Psychotherapy is an essential part of ED treatment that is delivered on an individual basis or family-oriented approach and includes regular sessions for the caregivers to help managing the underlying etiological factors of individuals with ED. During psychotherapy, a number of stress coping mechanisms are introduced to prevent stress-induced alterations in eating patterns. The success of psychological therapy depends on the continuous support from the family as well as school. The basis and extent of psychotherapy are normally assessed during the inpatient stage according to the treatment outcome and the patient status.

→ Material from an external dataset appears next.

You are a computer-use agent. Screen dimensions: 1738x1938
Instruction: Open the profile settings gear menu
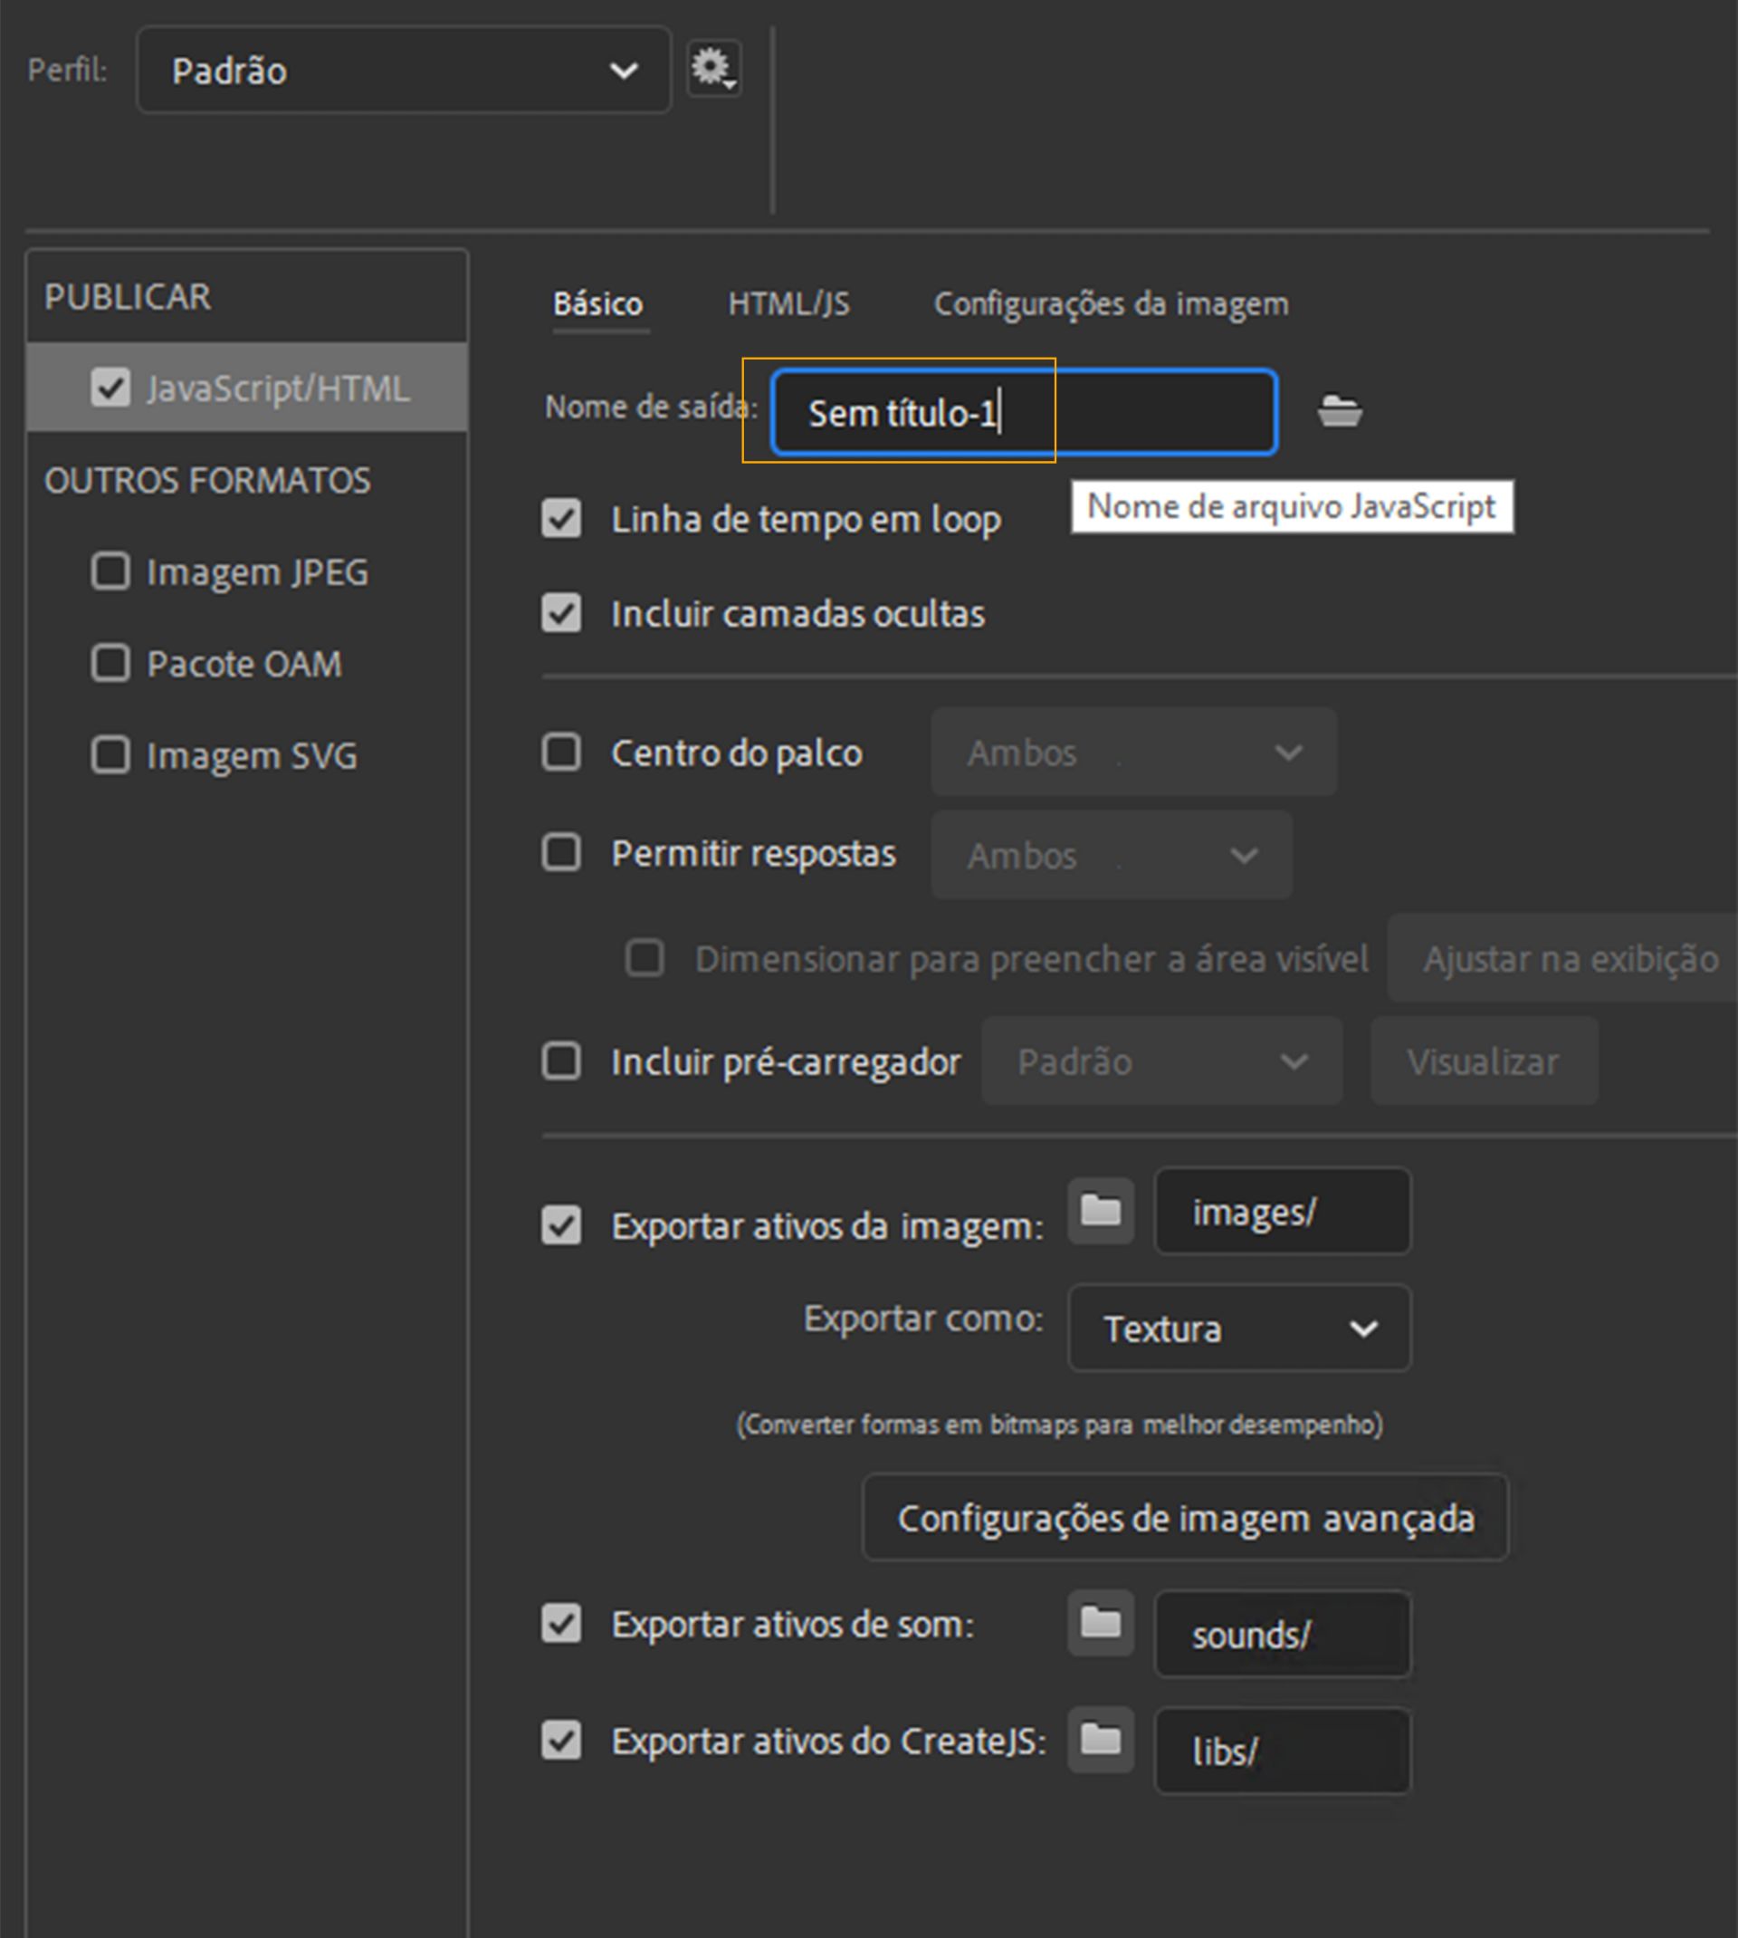[712, 67]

It consists of family therapy, cognitive behavioral therapy, MANTRA (Maudsley Model) for anorexia nervosa treatment for adults, acceptance and commitment therapy, etc. If a normal BMI can be achieved, there is a possibility of favorable prognosis, leading to a reduced duration of psychotherapy.

Message to physicians

A prevalence study on EDs has not been conducted in Hong Kong. Therefore, the lack of this knowledge hampers adequate prevention and effective management of the disease. Since more young people, particularly boys, are presenting with EDs, it is mandatory to advocate healthy eating habits in Hong Kong. Healthcare providers should be cautious about families with high risk of EDs and individuals who exhibit high-risk ED behaviors.

Conclusion

Recent studies indicated a significant increase in the prevalence of EDs among children and adolescents. Family oriented therapies play a major role in managing these young children with EDs. In Hong Kong, these therapies are provided at the ED clinic in Queen Mary Hospital and is a good model to manage ED patients in a multidimensional approach, resulting in optimal treatment outcomes.